REQUIRED TASK>
Count the lines of the listing below that contain the word "pixels". Give only the number.

SUPPLIED RECORDS>
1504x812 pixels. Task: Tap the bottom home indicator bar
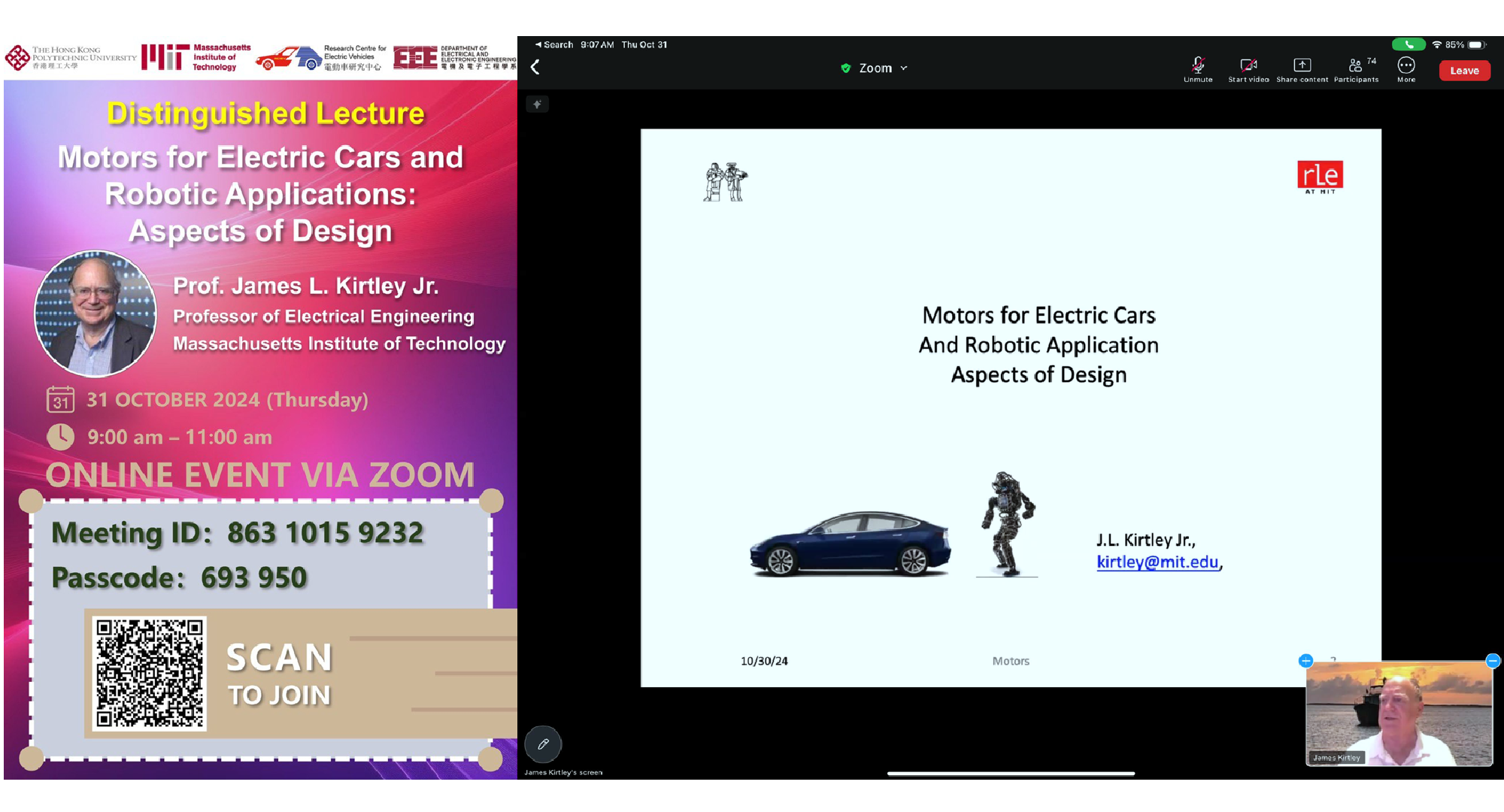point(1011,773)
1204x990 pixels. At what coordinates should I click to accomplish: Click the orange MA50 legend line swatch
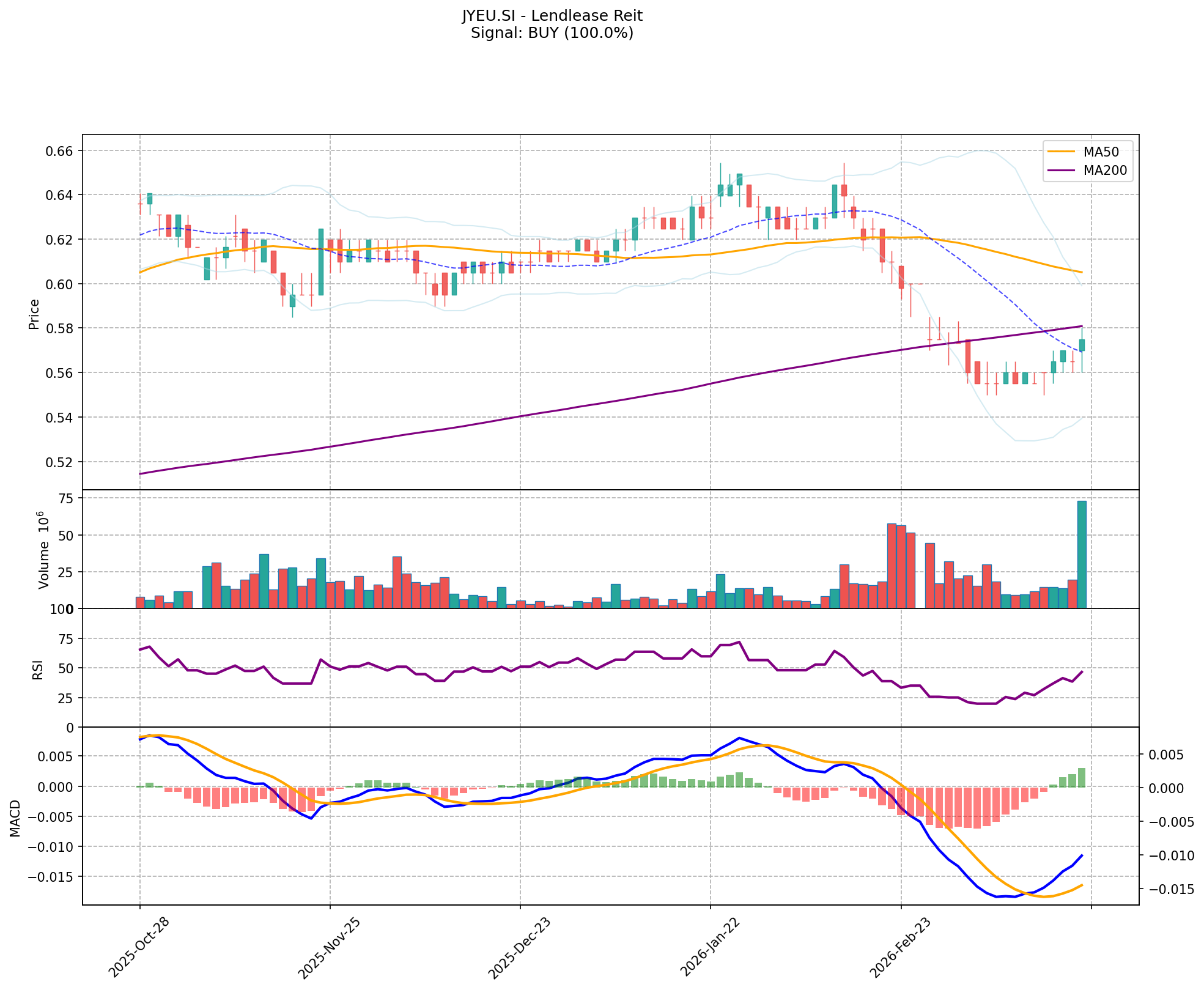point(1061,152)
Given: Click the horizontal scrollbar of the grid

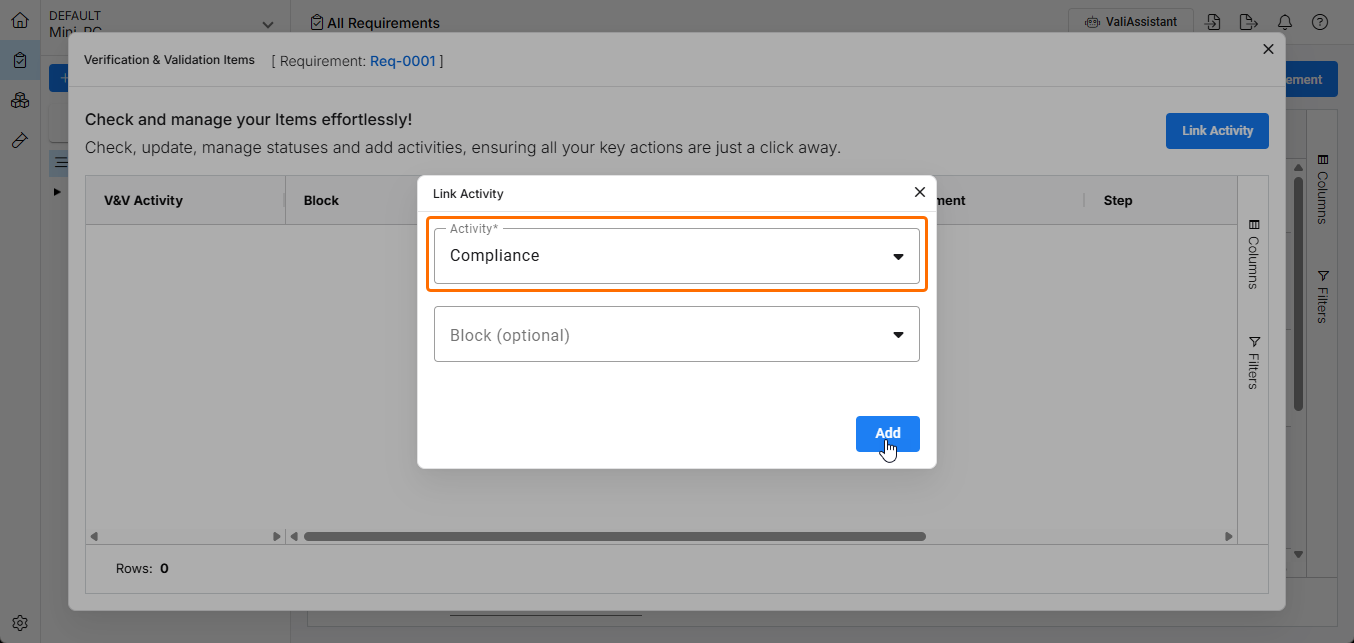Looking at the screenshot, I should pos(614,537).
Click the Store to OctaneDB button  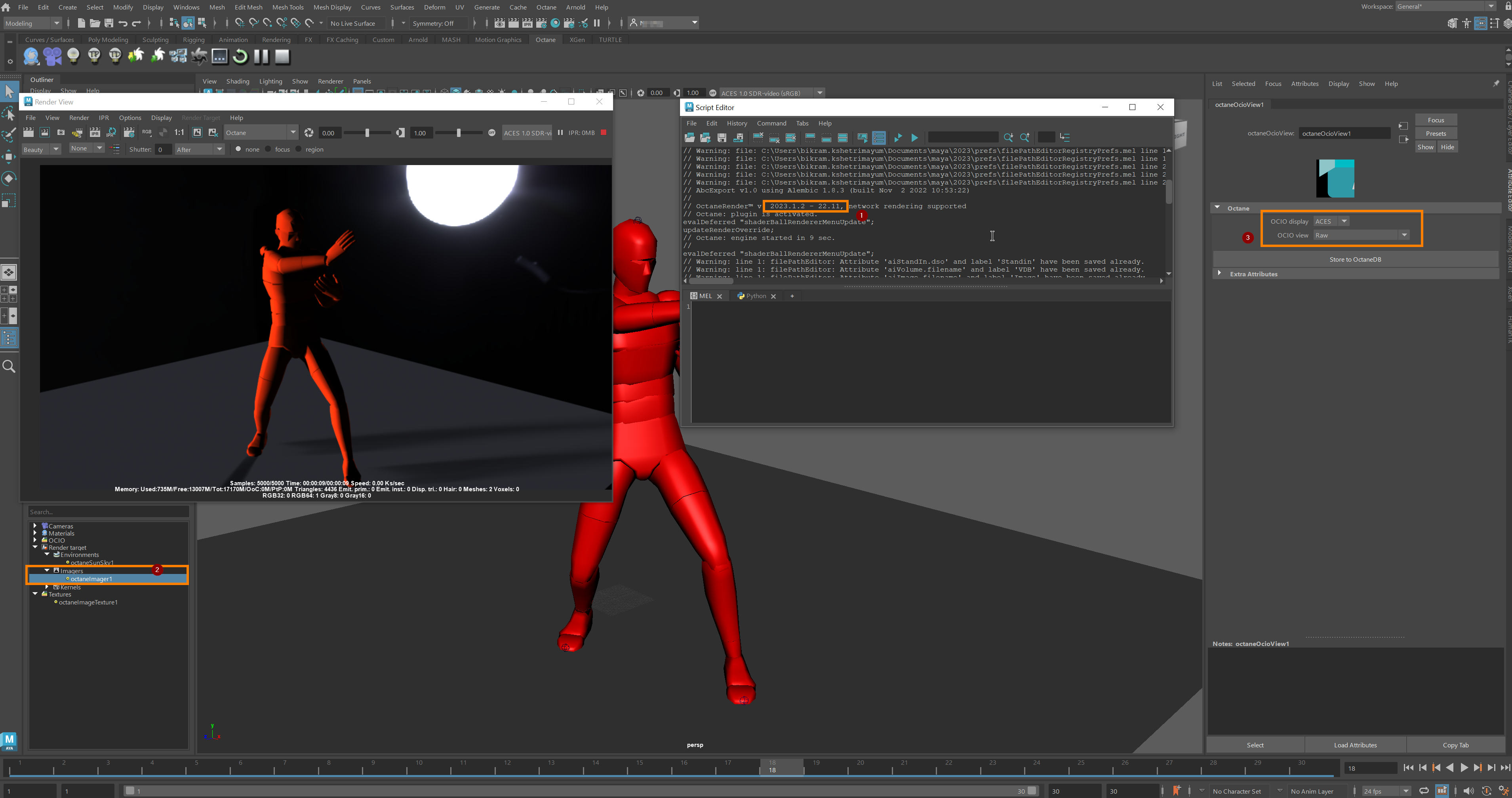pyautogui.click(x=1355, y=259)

WRITTEN SOLUTION>
2